__Goal of the exercise__
For the listing below, return the line containing "You are a GUI", the line containing "Given: Expand the Keyboards category", and all lines in between, exactly as written and nothing else.

:::

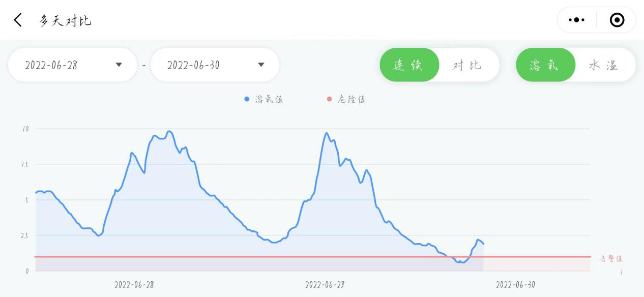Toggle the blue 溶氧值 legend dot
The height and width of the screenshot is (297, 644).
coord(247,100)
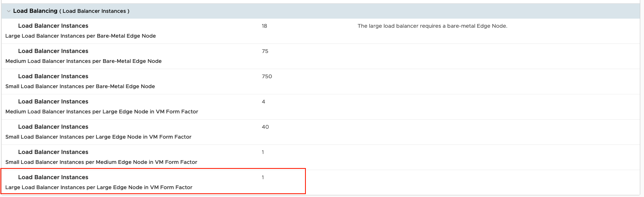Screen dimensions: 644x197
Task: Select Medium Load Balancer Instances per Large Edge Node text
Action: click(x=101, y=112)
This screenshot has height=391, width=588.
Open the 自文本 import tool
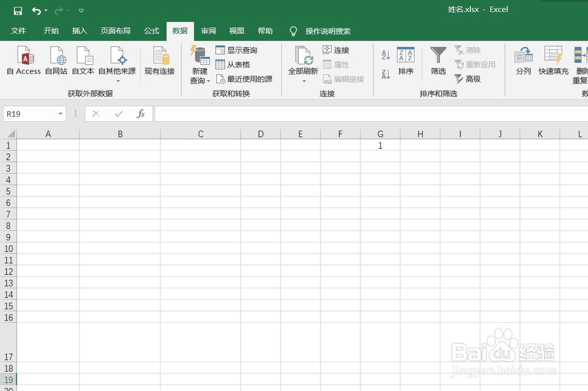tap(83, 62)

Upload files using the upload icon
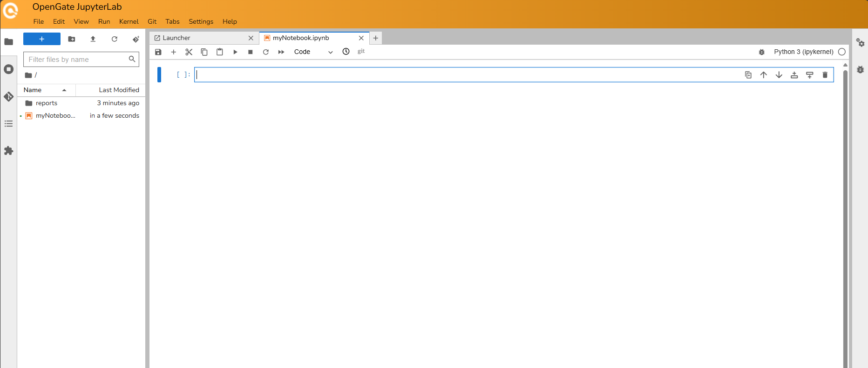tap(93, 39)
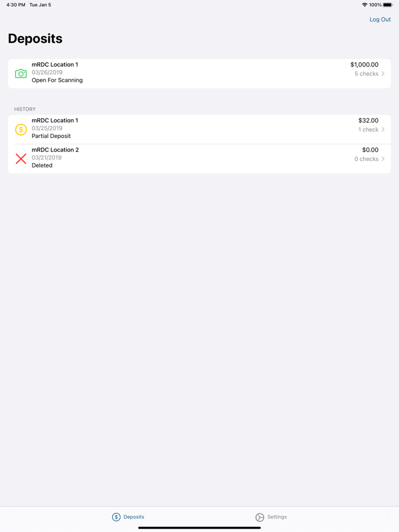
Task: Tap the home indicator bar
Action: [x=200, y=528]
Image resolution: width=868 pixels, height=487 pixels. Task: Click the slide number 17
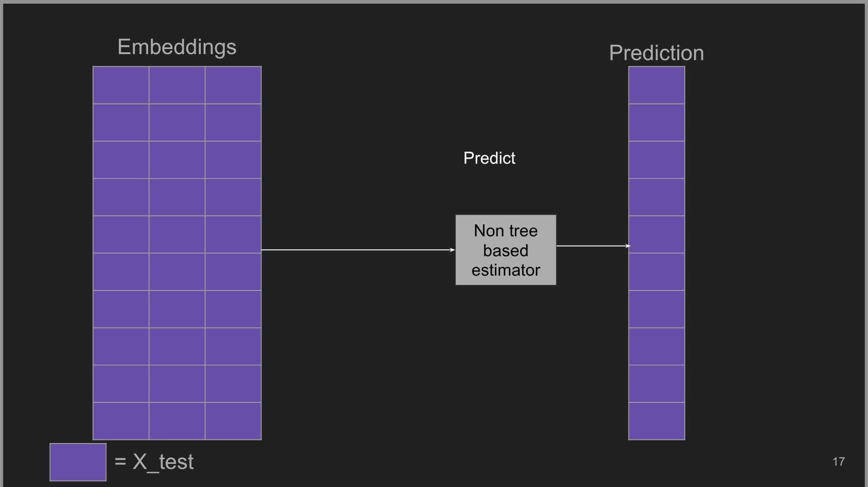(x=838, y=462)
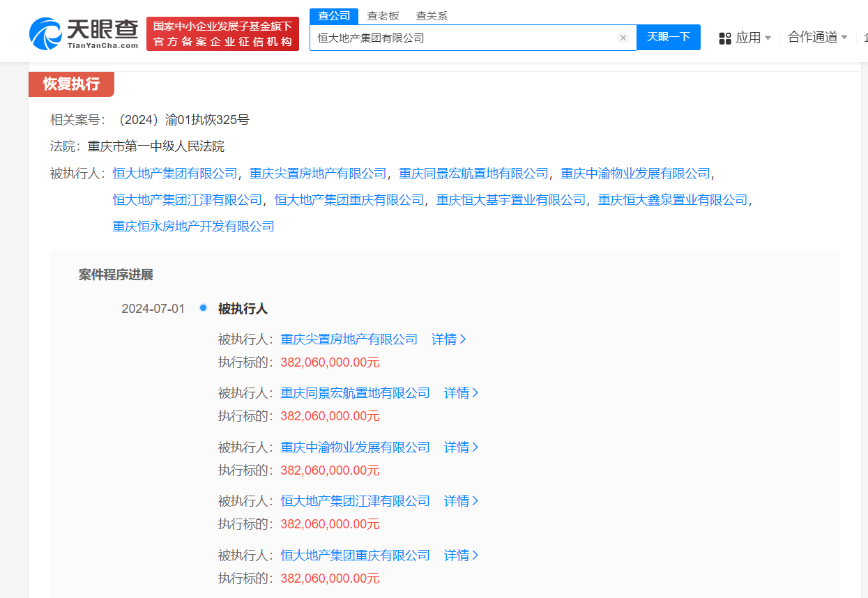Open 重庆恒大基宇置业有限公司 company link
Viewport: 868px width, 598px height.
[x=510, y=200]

:::

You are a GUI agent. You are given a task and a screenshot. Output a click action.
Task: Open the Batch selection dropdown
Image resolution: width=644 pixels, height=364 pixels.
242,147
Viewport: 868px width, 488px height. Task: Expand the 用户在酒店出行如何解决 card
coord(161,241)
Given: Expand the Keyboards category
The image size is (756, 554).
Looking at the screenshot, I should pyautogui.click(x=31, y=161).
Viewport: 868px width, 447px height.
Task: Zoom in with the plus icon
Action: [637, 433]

:::

__Output of the task__
You are a GUI agent. You are given a task and a screenshot. Output a click action.
Task: Open the Batch selection dropdown
Image resolution: width=644 pixels, height=364 pixels.
242,147
Viewport: 868px width, 488px height. Task: Expand the 用户在酒店出行如何解决 card
coord(161,241)
Given: Expand the Keyboards category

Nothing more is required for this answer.